13. The computer device according to claim 10, wherein the performing clustering on the text vectors respectively corresponding to the plurality of original images, to obtain a plurality of original image clusters comprises:
performing clustering on the text vectors respectively corresponding to the plurality of the original images, to obtain a plurality of text vector clusters; and
mapping the plurality of text vector clusters to the plurality of original image clusters according to text vectors comprised in the plurality of text vector clusters and the text vectors respectively corresponding to the plurality of original images.
14. The computer device according to claim 10, wherein the sample image of the machine learning model comprises a palm image, and the image processing method further comprises:
detecting a palm center region in the sample image;
cropping the sample image by using the palm center region to obtain a palm center image that has a preset size of the palm center region; and
training the machine learning model by using the palm center image of the preset size, to generate a trained palm print recognition model.
15. The computer device according to claim 14, wherein the detecting a palm center region in the sample image comprises:
detecting a palm region and a plurality of key points comprised in the sample image;
calculating a center of a palm center circle in the palm region according to detected key points; and
determining the palm center region in the palm region according to the center of the palm center circle.
16. The computer device according to claim 14, wherein the machine learning model comprises a multi-modal model, and the multi-modal model comprises an image encoder; and the training the machine learning model by using the palm center image of the preset size comprises:
converting a weight matrix of a specified network layer in the image encoder into a low-rank matrix, the specified network layer comprising at least one of a linear layer and an attention layer; and
updating a parameter in the low-rank matrix in a process of training the machine learning model by using the palm center image of the preset size.
17. The computer device according to claim 14, wherein the trained palm print recognition model is configured to recognize whether an input palm print image is a living body palm print image.
18. The computer device according to claim 14, wherein the plurality of original images comprise at least one of a palm print image made from cropped paper and a palm model image.
19. A non-transitory computer-readable medium having a computer program stored therein, wherein the computer program, when executed by a processor of a computer device, causes the computer device to implement an image processing method including:
obtaining a plurality of original images and description texts respectively corresponding to the plurality of original images;
converting the description texts respectively corresponding to the plurality of original images into text vectors respectively corresponding to the plurality of original images;
performing clustering on the text vectors respectively corresponding to the plurality of original images, to obtain a plurality of original image clusters, each original image cluster having a corresponding text embedded vector; and
performing semantic editing on images in the plurality of original image clusters by using their corresponding text embedded vectors, to obtain sample images of a machine learning model.

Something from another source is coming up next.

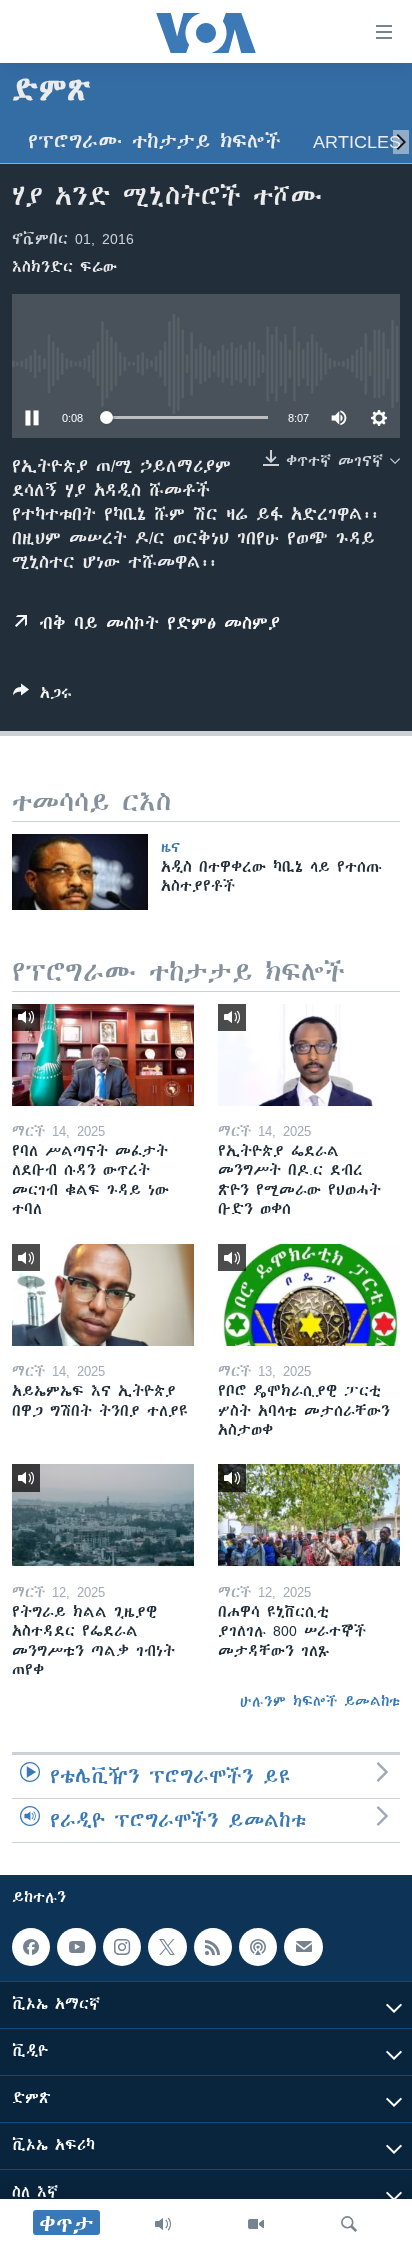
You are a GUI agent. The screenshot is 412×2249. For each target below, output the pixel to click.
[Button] (42, 696)
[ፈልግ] (349, 2224)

20. The non-transitory computer-readable medium according to claim 19, wherein the performing semantic editing on images in the plurality of original image clusters by using their corresponding text embedded vectors, to obtain sample images of a machine learning model comprises:
training an image generation model by using an image and a text prompt in a preset scenario, to obtain a trained image generation model; and
performing semantic editing on the original images in the plurality of original image clusters by using the trained image generation model and the corresponding text embedded vectors.